Growing up as a tomboy, people were always surprised when, past the age of about ten, I expressed any interest in girly persuits. Aided by the fact that a large number of my friends were boys who had little or no interest in such things to begin with, this lead to mockery, confusion, jokes and/or raised eyebrows whenever I did something like wear a dress or talk about ponies. My reaction was to try and detatch myself from girliness altogether, with varying degrees of success. Even when talking to other girls, I felt I had to be careful. They knew me as a tomboy, and the comforting everydayness of our friendships involved their acknolwdgement of this fact, such that I was counted on, if not expected, to make sarcastic remarks about pretty dresses and my unwillingness to wear them if the others brought it up. In hindsight, I can recognise that this was often a case of the lady protesting too much. I didn’t know how to reconcile my tomboyishness with my femininity, and so attempted – unsuccessfully – to choose between them. It’s taken me years to figure out that I never had to; that there was never a contradiction to begin with. Some days I wear boots and leather and listen to Audioslave, and some days I wear skirts and necklaces and listen to Taylor Swift. It’s all equally me, and I’m cool with that.

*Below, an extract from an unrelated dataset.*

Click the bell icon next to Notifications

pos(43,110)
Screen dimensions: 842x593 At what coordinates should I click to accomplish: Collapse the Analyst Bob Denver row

The other side of being a tomboy was – is – having more male friends than female, and spending more time with them. This has never meant, however, that I’m always the only girl in a given group of guys, nor that I’m automatically sceptical/resentful of any other girls who might  join in, feminine, tomboy or otherwise, or even that I have no female friends. I do. Girls and guys come in all different flavours. That’s just life.

Which leads me to the Annoying Thing of Annoyance, viz: the sudden preponderence of tough-girl, tomboy urban fantasy heroines who whinge about feminine things like dresses and high heels even as the story forces them to wear both, and always – crucially – under duress. And the villains they face? Are female villains identified as such by their love of pretty clothes, who want to be the only women in their respective roomfuls of men but Who Are Not Real Tomboys Because They Wear Pink And Are Therefore Evil Jezebels,  juxtaposed against the Noble Heroine Who Just Happens To Always Be The Lone Woman Surrounded By Men But Who Wears Pants And Jackets And Is Therefore Trustworthy. What makes me angriest about this trope is the fact that I’ve unconsciously perpetuated it in my own writing – and all because it’s based on a viewpoint that, once upon a time, I shared, and which is still a part of me, despite my efforts towards mental reprogramming.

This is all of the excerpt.